Si vous souhaitez vous lancer dans cet art ou si vous êtes simplement curieux, nous allons vous montrer quels sont les outils indispensables à tout atelier de menuiserie japonaise.

Nokogiri

Il est similaire à la scie de charpentier ; dans certains pays, il est également appelé “scie à bois” ou simplement “scie à main”, mais le nokogiri ne coupe pas lorsque la lame est enfoncée dans le bois, mais lorsque la lame est retirée.

En d’autres termes, comme le nogokiri n’a pas de lame dentelée, il fonctionne davantage comme un couteau, car sa lame est lisse.

Il est conçu de cette manière parce qu’il est utilisé pour effectuer des coupes fines dans de petits morceaux de bois, et qu’une lame dentelée comme celle d’une scie laisserait des bords irréguliers, ce qui signifierait qu’il faudrait raboter à chaque fois qu’une coupe est effectuée, amincissant ainsi le bois. Cela augmenterait le risque de perdre la pièce car elle serait trop fine et ne conviendrait pas pour les assemblages.

KiwaKanna

C’est l’équivalent du rabot mécanique courant en menuiserie.
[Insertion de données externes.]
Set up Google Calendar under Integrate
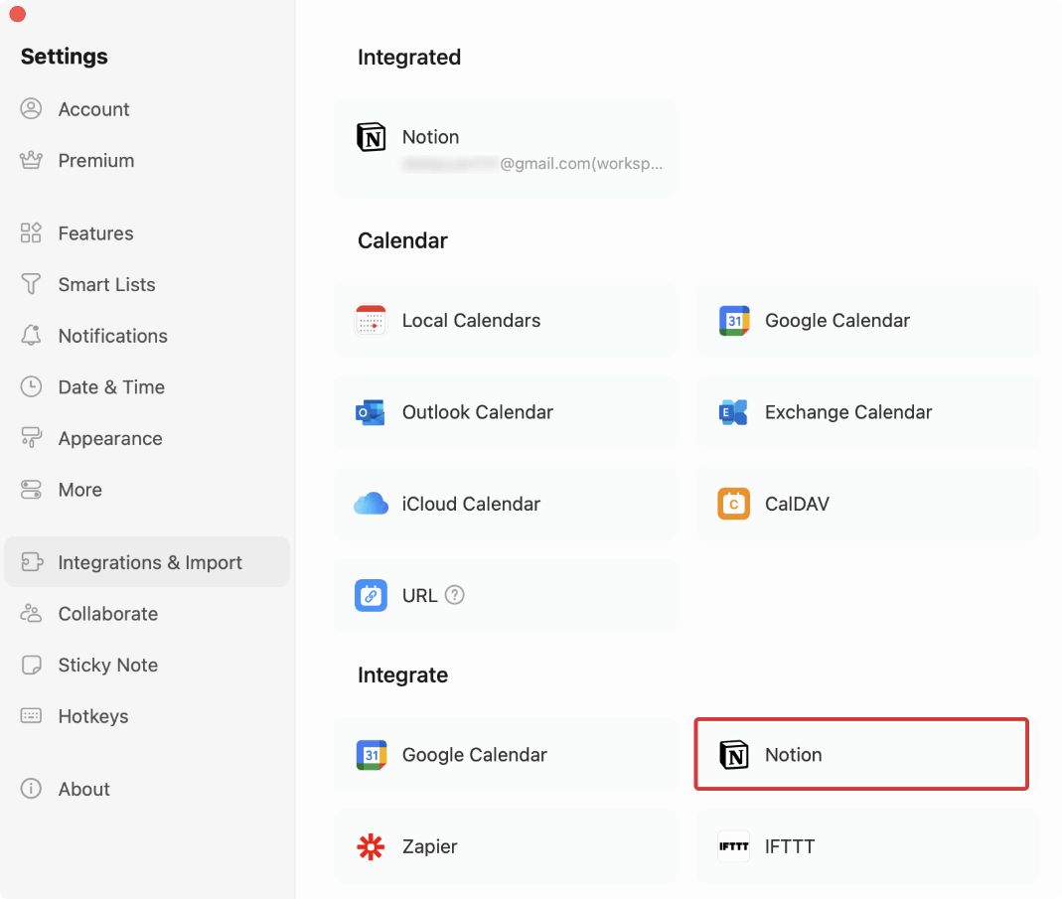tap(474, 755)
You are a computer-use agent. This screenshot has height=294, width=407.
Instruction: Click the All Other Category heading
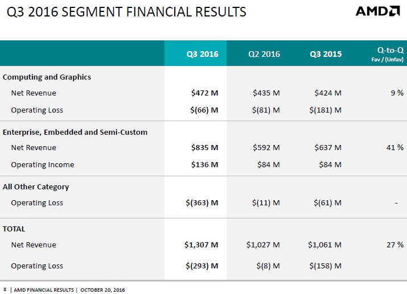[37, 187]
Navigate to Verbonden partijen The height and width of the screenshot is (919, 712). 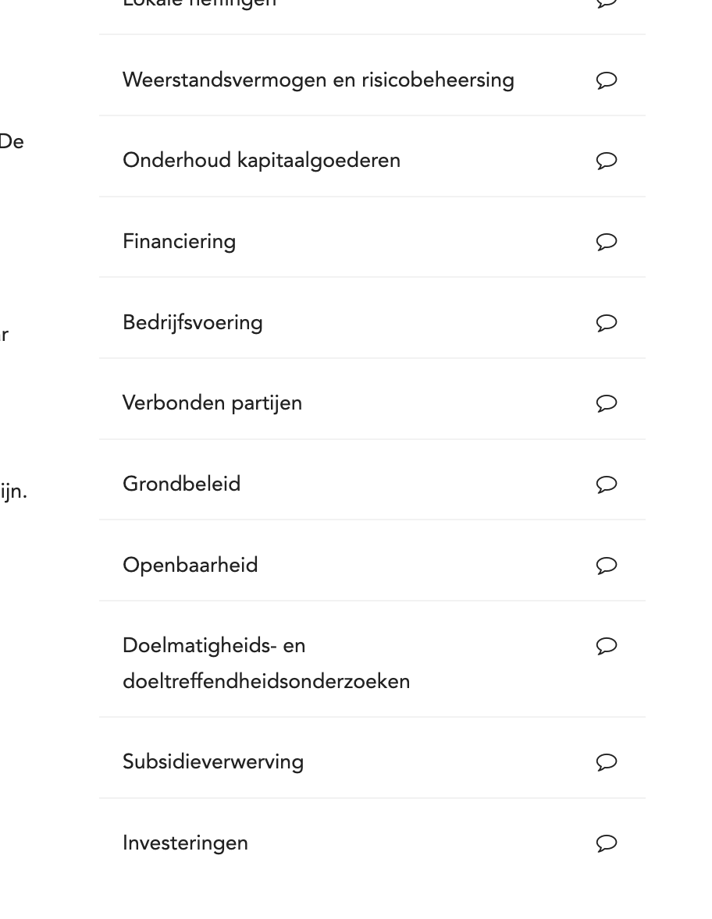pos(212,403)
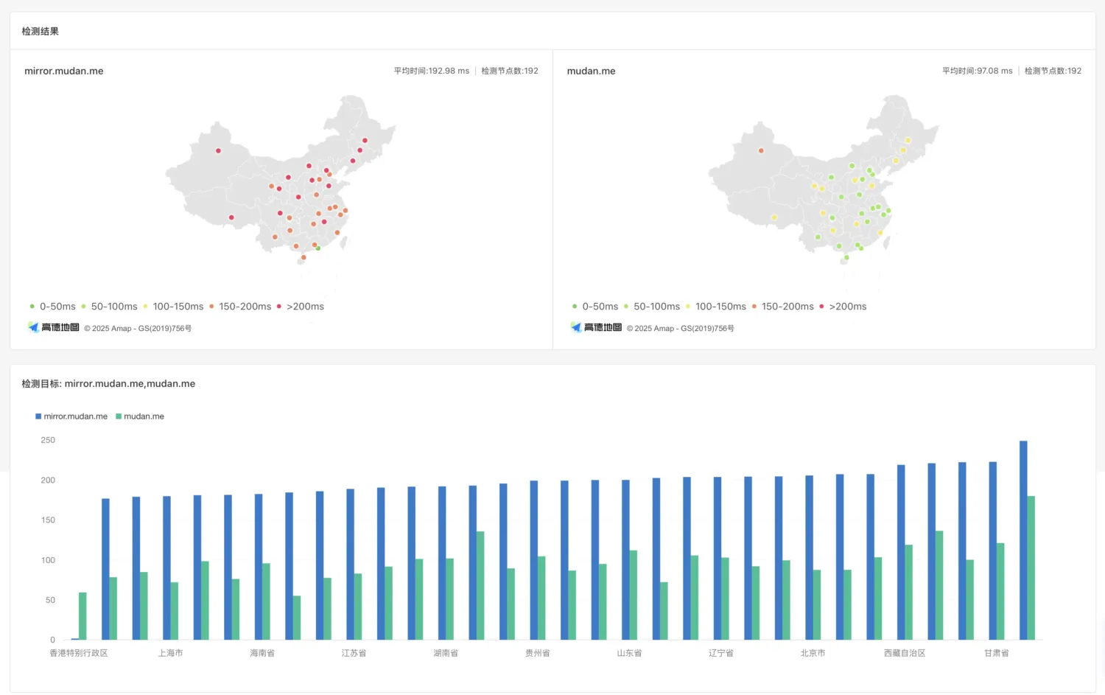Click the 检测节点数:192 stat on the mudan.me panel
Screen dimensions: 1105x695
click(x=1053, y=71)
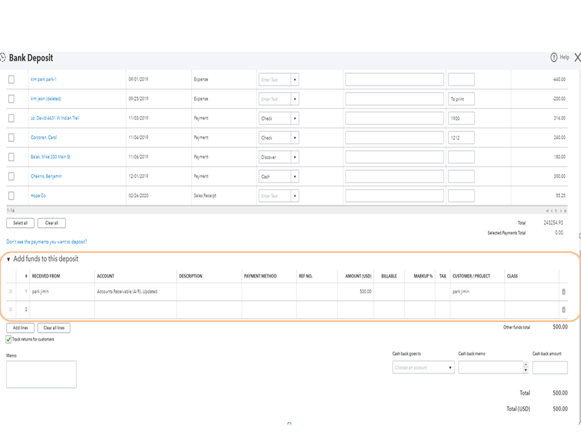Viewport: 581px width, 435px height.
Task: Click the next page arrow in pagination
Action: coord(561,211)
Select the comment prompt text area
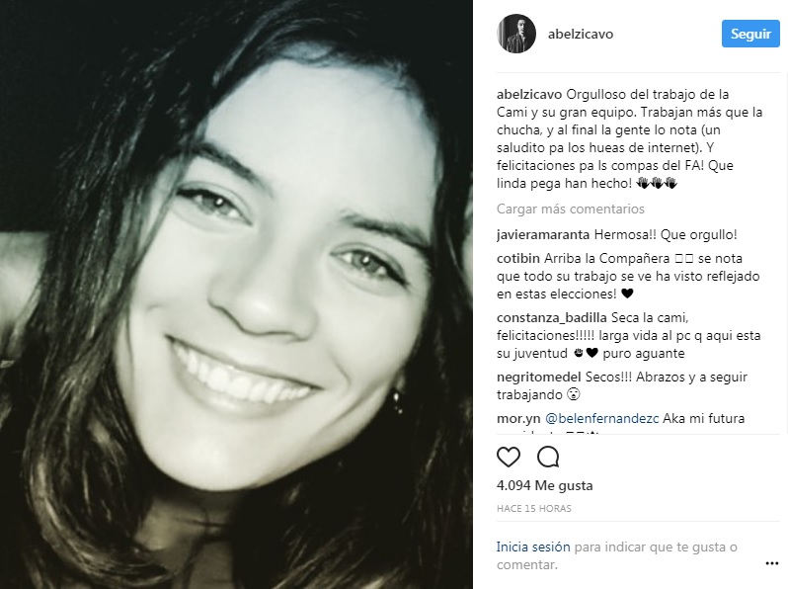The width and height of the screenshot is (788, 589). coord(616,555)
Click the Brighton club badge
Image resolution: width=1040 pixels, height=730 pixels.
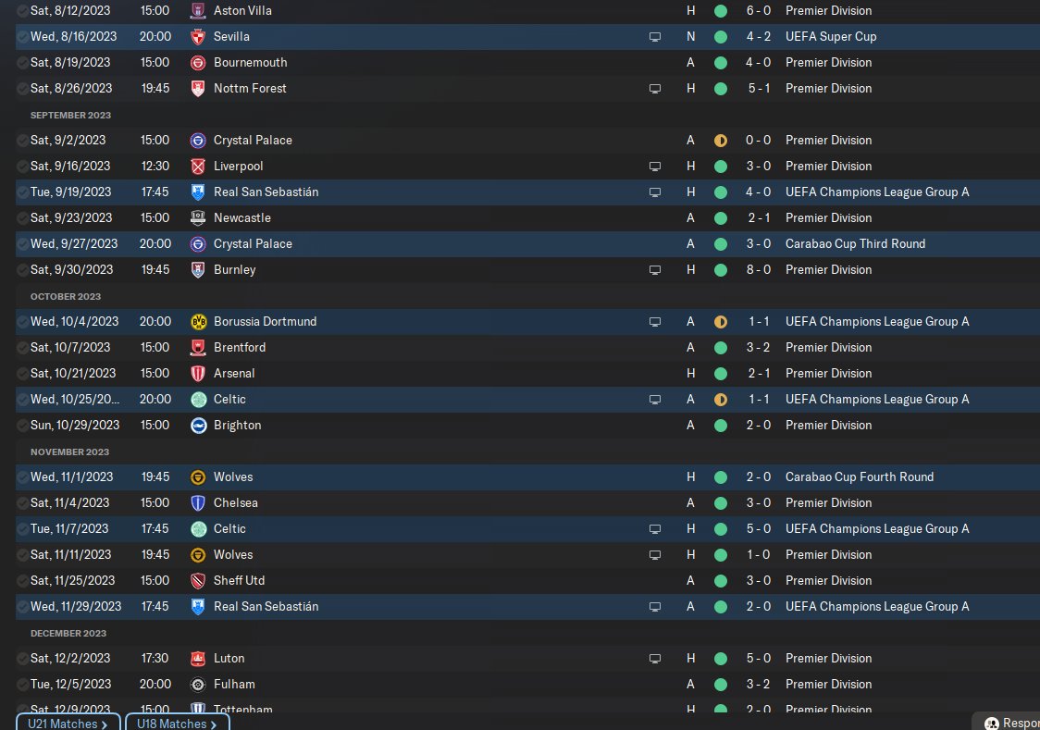[x=198, y=426]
Il s’agit d’une lame métallique tranchante montée sur une poignée à laquelle on s’accroche.

Cet outil est utilisé pour couper la surface du bois afin de l’égaliser en “lissant” sa texture de manière à ce que l’ensemble de la pièce ait des dimensions égales et que des éléments tels que la peinture et le vernis puissent être facilement appliqués.

En réalité, il n’y a pas beaucoup de différence entre le Kiwakanna et un rabot de menuisier ordinaire.

Nomi

Cet outil est le ciseau de menuisier classique, qui n’est rien d’autre qu’un outil en forme de tournevis.

Les ciseaux existent en différentes tailles ou calibres et sont utilisés pour réaliser des coupes fines sur les surfaces en bois, mais contrairement au rabot qui nivelle une surface entière, le ciseau est utilisé pour réaliser un petit motif afin de créer un nouveau dessin sur le bois.

Kiri

Il s’agit probablement d’un outil qui n’est pas courant dans le travail du bois occidental.

Pourtant, il sert à percer des pièces de bois pour créer les petits trous nécessaires à la création des joints où une autre pièce doit être glissée.

Il s’agit d’un outil dont l’utilisation requiert pas mal de compétences et, le plus souvent, le maître charpentier met l’accent sur l’apprentissage de son utilisation.

Comme vous pouvez l’imaginer, il existe de nombreux autres outils dans la charpenterie japonaise, mais ces quatre-là sont les outils essentiels de tout atelier et donc ceux que vous devez connaître si vous voulez vous lancer dans cet art.

En conclusion, la charpenterie japonaise traditionnelle est un art qui demande beaucoup d’efforts, de dévouement et de pratique, mais qui, une fois maîtrisé, peut devenir une source de revenus, car chaque pièce fabriquée selon ces techniques est considérée comme une véritable œuvre d’art en raison de sa beauté, de sa fonctionnalité et de sa complexité.